A de novo appeal commenced in June 2015, and Ellis filed a motion in limine requesting that the circuit court only consider the specific issues identified in the two appeals, and no issues related to the adoption. The court reserved its ruling on Ellis’ motion to dismiss and allowed argument on the adoption. At the end of the trial, the Circuit Court found that Ellis has been adopted, did not address issues related to the admission of the 2011 will, and remanded the case back to the orphan’s court for further proceedings in light of the new decision on adoption.

Ellis appealed the Circuit Court ruling to the Court of Special Appeals alleging: (1) the circuit court erred in denying Ellis’s motion to dismiss Jones’ second appeal because she had failed to pay the filing fees and had not properly transmitted the record on appeal, and for the first appeal, failed to submit a certificate of service, (2) the circuit court erred in failing to affirm the orphan’s court rulings because the circuit court’s ruling was not based on arguments specifically raised in Jones’ appeal, and (3) the circuit court erred in finding that Ellis was adopted.

The Appellate Court first discussed whether the Circuit Court erred in denying Ellis’ motion to dismiss the first appeal. The concern was that the notice of appeal, while accepted and docketed, did not include a certificate of service as required under Md. Rule 6-108(b). While the clerk may have admitted the pleading, the clerk has no discretion to determine whether the paper legally complies with mandatory filing requirements. Lovero v. Da Silva, 200 Md. App. 433, 443 (2011). Without the proper authority to admit a filing without a certificate of service, or without an admission or waiver of service or a signed certificate showing the date and manner of making service, a clerk cannot deem the pleading to be “filed” for the parties have no received adequate notice. Id. Therefore, because the first appeal was never properly filed, any issued discussed on that appeal were not properly before the court.

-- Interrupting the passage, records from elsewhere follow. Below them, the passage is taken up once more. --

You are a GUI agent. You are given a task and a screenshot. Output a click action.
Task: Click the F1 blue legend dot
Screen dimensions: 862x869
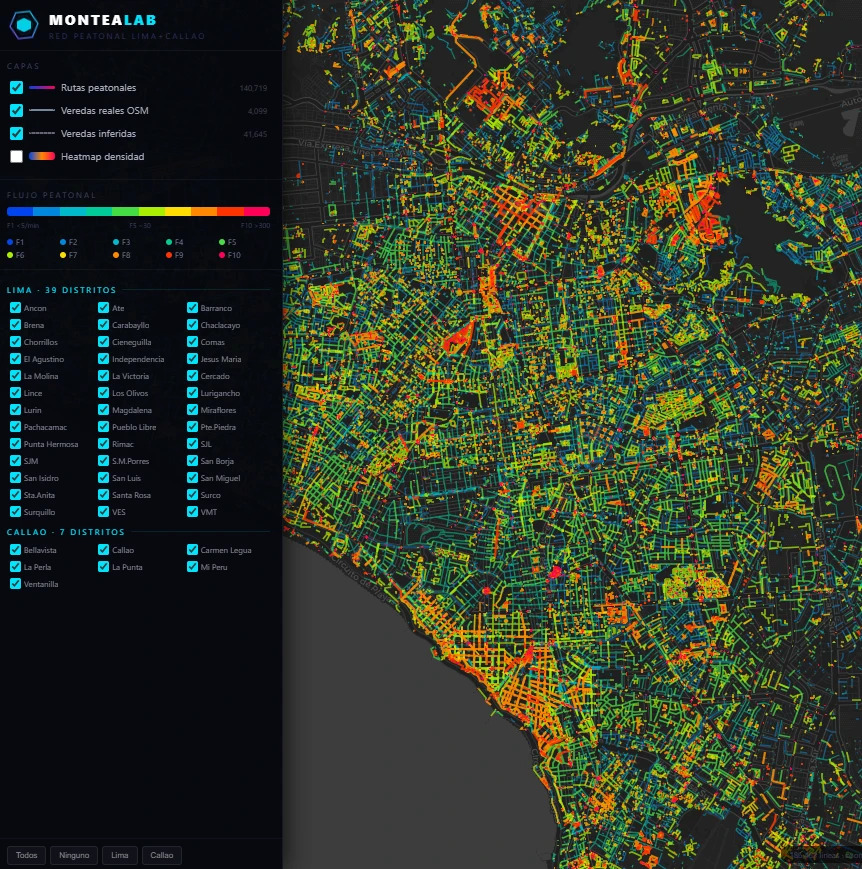coord(10,242)
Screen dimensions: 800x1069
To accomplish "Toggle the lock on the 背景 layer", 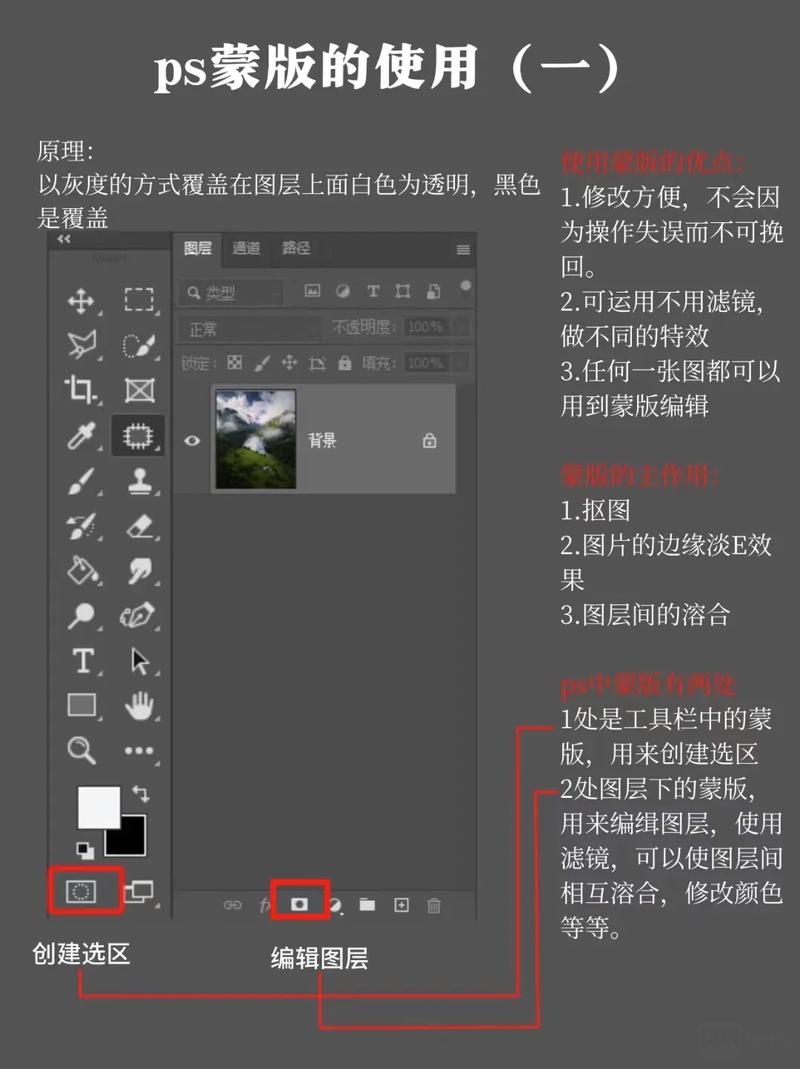I will coord(430,441).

The Appellate Court then discussed whether Jones’ failure to pay the mandatory filing fees with her second appeal, constituted sufficient reason to dismiss the appeal. The Court found that while filing fees were mandatory for the issue to be “docketed”, the appeal is “filed” as of the date that the clerk receives it. Bond v, Slavin, 157 Md. App. 340, 351-52 (2004). Moreover, the court found that Md. Rule 7-505(e), governing dismissal for failure to transmit the record for an appeal was only permissive.

Because the Appellate Court found that only the second appeal was properly before the Court, they did not address any of Ellis’ concerns on adoption, and instead remanded the case to the Circuit court for further proceedings.